Éric Duhaime, qui dînait justement avec Jeff Fillion le jour de notre entretien, a déjà écrit dans Le Journal de Montréal qu'il fallait réhabiliter M. Fillion parce qu'il était le meilleur animateur de sa génération. M. Fillion doit d'ailleurs participer à la journée de demain, tout comme l'animateur de CHOI-FM Dominic Maurais et l'animatrice du Saguenay Myriam Ségal. Une autre figure bien connue de la radio de droite à Québec, Sylvain Bouchard, a aussi été invité, mais aurait décidé de ne pas venir.
Éric Duhaime n'est pas peu fier du succès de son événement, qui affiche complet depuis plusieurs jours. D'après lui, la plupart des participants ont entre 30 et 35 ans, sont des gens branchés et actifs sur les réseaux sociaux, 95 % des inscriptions ayant été effectuées par Internet. On estime enfin à 25 % les gens venant de l'extérieur de Québec.

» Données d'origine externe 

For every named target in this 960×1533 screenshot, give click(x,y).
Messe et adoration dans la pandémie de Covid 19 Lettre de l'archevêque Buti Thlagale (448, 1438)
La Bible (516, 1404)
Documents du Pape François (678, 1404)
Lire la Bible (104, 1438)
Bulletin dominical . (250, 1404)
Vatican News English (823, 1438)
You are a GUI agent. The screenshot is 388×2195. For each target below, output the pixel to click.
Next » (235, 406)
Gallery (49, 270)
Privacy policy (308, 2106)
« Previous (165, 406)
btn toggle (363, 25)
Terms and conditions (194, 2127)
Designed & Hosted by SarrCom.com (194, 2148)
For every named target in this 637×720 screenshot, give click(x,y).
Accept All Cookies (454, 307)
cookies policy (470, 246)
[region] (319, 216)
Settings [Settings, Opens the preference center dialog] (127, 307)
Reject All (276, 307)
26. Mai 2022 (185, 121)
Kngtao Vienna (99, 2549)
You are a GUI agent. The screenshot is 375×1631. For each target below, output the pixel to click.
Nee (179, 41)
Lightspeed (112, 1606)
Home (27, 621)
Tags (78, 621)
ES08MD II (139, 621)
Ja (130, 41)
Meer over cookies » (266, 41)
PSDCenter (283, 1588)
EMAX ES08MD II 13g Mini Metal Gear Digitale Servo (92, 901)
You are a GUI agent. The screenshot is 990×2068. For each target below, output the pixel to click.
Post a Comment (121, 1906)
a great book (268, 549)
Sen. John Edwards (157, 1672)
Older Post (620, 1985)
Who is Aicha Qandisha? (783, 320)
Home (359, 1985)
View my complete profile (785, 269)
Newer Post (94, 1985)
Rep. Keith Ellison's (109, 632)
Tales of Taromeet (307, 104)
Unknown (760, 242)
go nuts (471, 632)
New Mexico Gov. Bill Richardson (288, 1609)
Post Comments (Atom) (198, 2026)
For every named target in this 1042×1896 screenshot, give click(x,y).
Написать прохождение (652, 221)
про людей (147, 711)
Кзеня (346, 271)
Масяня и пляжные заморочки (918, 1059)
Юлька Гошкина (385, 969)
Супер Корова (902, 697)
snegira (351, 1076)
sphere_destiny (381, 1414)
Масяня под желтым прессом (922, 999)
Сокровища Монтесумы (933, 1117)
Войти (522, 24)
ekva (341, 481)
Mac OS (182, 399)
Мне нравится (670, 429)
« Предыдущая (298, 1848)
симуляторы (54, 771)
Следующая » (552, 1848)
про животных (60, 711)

Pour lui, l'heure est grave. «Il faut que les gens assument leurs convictions. Au Québec, ça fait 50 ans que la droite est traitée comme une maladie honteuse. Il faut que ça arrête!»
De son expérience à l'ADQ, il a retenu que les partis politiques sont limités. À titre d'exemple, dit-il, aucun parti politique ne peut dénoncer publiquement une subvention à une entreprise sans compromettre l'avenir du député ou du candidat de la région concernée. Aucun parti n'a osé critiquer le contrat donné à Bombardier, qui était une véritable subvention déguisée. Selon lui, c'est à l'extérieur des partis politiques qu'on peut «peut-être changer les choses». «Je vais là parce que je veux que mes idées avancent.»